━━━ PAGE

Processor 210 comprises at least a device characteristics sorter
213, a routing table reorderer 214, and a read-query load balancer
215. Memory 211 is capable of storing a device characteristics
table 203 and a request routing table 204. Each of processor 210,
memory 211, I/O interface 212, device characteristics sorter 213,
routing table reorderer 214 and read-query load balancer 215 may
comprise one or more modules that may be any combination of
software, firmware and/or hardware configured to provide the
functionality described herein. The software may be embodied as a
software package, code and/or instruction set or instructions, and
"hardware," as used in any implementation described herein, may
include, for example, singly or in any combination, hardwired
circuitry, programmable circuitry, state machine circuitry, and/or
firmware that stores instructions executed by programmable
circuitry.
[0040] I/O interface 212 receives requests from clients and
device-characteristics information from persistent storage devices.
Processor 210 uses the received device-characteristics information
to update a device characteristics table 203. FIG. 2A depicts an
exemplary arrangement of a device characteristics table 203. In one
exemplary embodiment, the device characteristics table 203
contains, but is not limited to, a free block count, address
information for each persistent device in the storage system along
with the corresponding node address, and device type. In one
exemplary embodiment, a device characteristics sorter 213 sorts the
device characteristics table 203 based on free block count so that
the devices having the lowest free block count are moved to the top
of the device characteristics table. A persistent storage device
contained in the device characteristics table 203 that has less
than a predetermined amount of free blocks is identified by
replication manager 201 and routing table reorderer 214 reorders a
request routing table 204 so that the identified persistent storage
device is last in the request routing table 204. FIG. 2A depicts an
exemplary arrangement of a request routing table 204. A persistent
storage device that has been identified to contain fewer than the
predetermined amount of free blocks is externally triggered by the
system to perform a garbage collection operation to increase the
free block count of the device. The reordering of the device to be
last in the request routing table 204 avoids read requests received
from clients from being routed to replication locations in which a
garbage collection operation will soon occur to avoid a read
request and a garbage collection operation from interfering with
each other and to improve the retrieval performance of the system.
Additionally, read queries are load balanced by a read-query load
balancer 215 of replication manager 201 by routing read queries to
different replica locations using the replica order defined in the
request routing table 204. Write requests can make use of the
device characteristics table 203 by routing a new data writing
request to a device having the highest free block count.
[0041] In one exemplary embodiment, the threshold for determining
whether the free block count of a persistent storage device is too
small is if the free block count is less than or equal to 5% of the
total block count of the storage device. In another exemplary
embodiment, the threshold for determining whether the free block
count of a storage device is too small is different from a free
block count being less than or equal to 5% of the total block count
of the storage device. In another exemplary embodiment, the
threshold for determining whether the free block count of a storage
device is too small can be based on the write workload that the
storage device experiences.

━━━━━━
━━━ DATASET RECORDS

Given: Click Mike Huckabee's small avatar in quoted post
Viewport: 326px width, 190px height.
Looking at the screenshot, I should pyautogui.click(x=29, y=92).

━━━━━━
━━━ DATASET RECORDS

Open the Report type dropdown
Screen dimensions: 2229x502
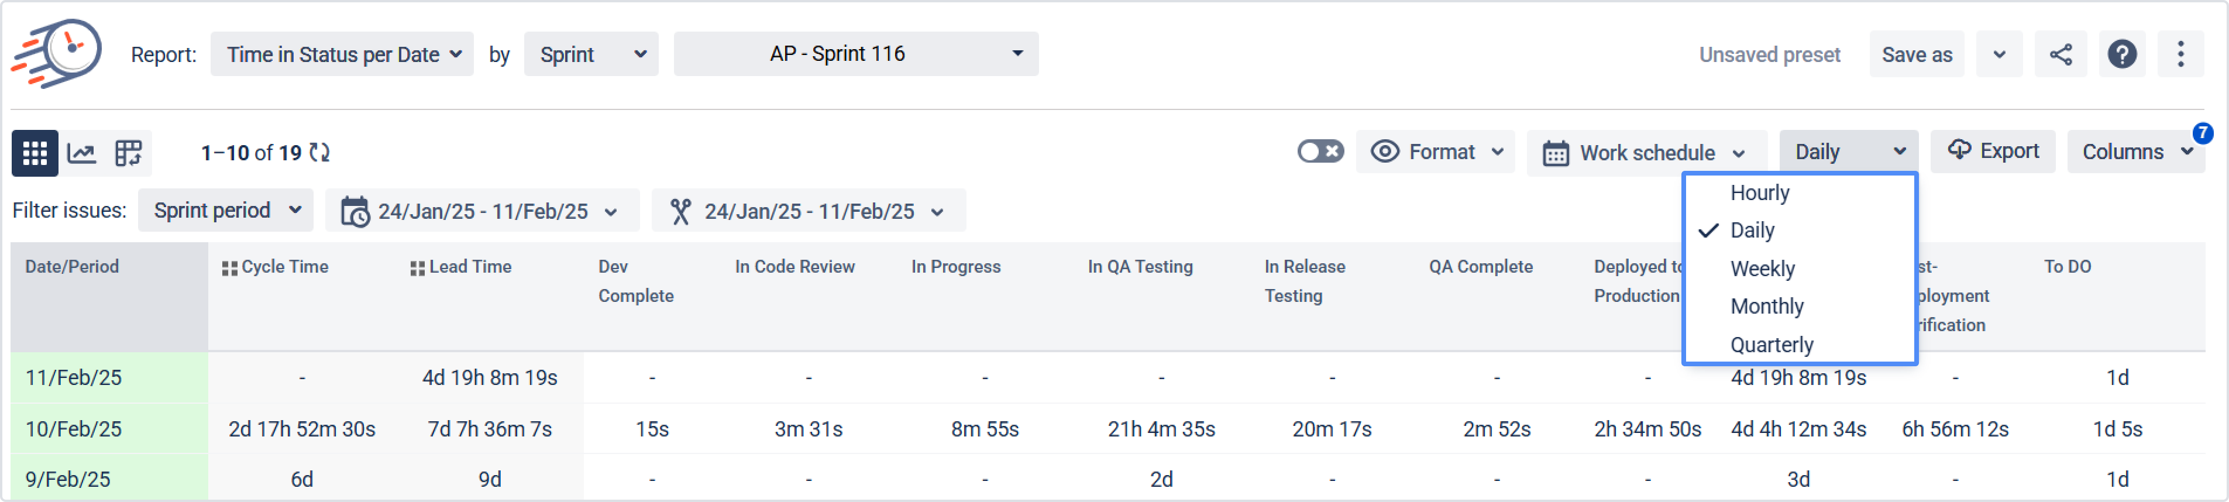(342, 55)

━━━━━━
━━━ DATASET RECORDS

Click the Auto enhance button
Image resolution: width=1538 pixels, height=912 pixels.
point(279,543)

━━━━━━

> [TASK LIST]:
[a] Reproduce the passage on storage devices word for word, starting with "Additionally, read queries" and going on through "free block count.".
[b] Collect each line of the records that contains the word "height".
The passage on storage devices and the records are unrelated material.

> [EXPECTED OUTPUTS]:
[a]
Additionally, read queries are load balanced by a read-query load
balancer 215 of replication manager 201 by routing read queries to
different replica locations using the replica order defined in the
request routing table 204. Write requests can make use of the
device characteristics table 203 by routing a new data writing
request to a device having the highest free block count.

[b]
Viewport: 326px width, 190px height.
Image resolution: width=1538 pixels, height=912 pixels.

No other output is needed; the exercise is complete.